16
$\begingroup$

A 1997 paper of Étienne Fouvry and Henryk Iwaniec, Gaussian primes, concerns the prevalence of primes that are of the form $n^2+p^2$ for prime $p$. The asymptotic result is

$\sum_{n^2+p^2\le x}\Lambda(p)\Lambda(n^2+p^2)=kx+O(x(\log x)^{-A})$

with $A>0$ arbitrary and $k=2\prod_{p>2}\left(1-\frac{\chi(p)}{(p-1)(p-\chi(p))}\right)\approx2.1564103447695$ where $\chi(n)=(-1)^{(p-1)/2}$ is the nontrivial character mod 4. The big-O constant is uniform, depending only on the choice of $A$.

I would like to use this to find an asymptotic formula for $f(x):=|\mathcal{P}\cap\{n^2+p^2\le x\}|$. It looks like

$f(x)=2k\frac{x}{(\log x)^2}(1+o(1))$

but I'm not quite sure of my derivation, nor even of how to interpret the original result (are duplicate representations double-counted or not?). Can someone confirm or deny my calculation?

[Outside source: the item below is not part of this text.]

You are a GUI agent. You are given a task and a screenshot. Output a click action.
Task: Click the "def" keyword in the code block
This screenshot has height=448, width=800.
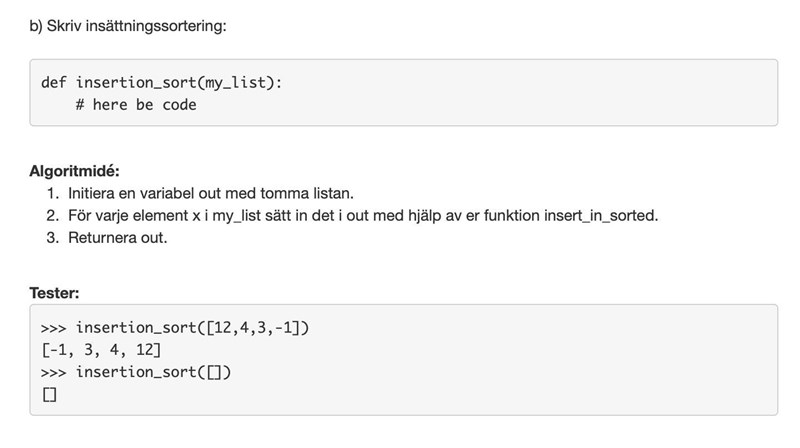point(53,82)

Bonus question: were Fouvry & Iwaniec the first to show that there are infinitely many of these primes? They cite Rieger, Coleman, Duke, and Pomykala as related results but none had both prime restrictions.

  • 0
    @Charles Judging from (1.4) I don't see think $l$ is meant to always be prime. However, (1.3) seems so general that one could just as easily restrict $l$ to be prime by setting $\lambda_l$ to be the prime indicator function. Also, the amount of duplicate representation should be minimal since the sum of squares decomposition is unique for primes, so only something like $p^2+2^2$ gets counted twice.2014-01-08

1 Answers 1

3

Concerning the bonus question, the review in Math Reviews says the authors prove this result, and the reviewer doesn't mention anyone else having done it. I would take this as evidence that Fouvry and Iwaniec were the first.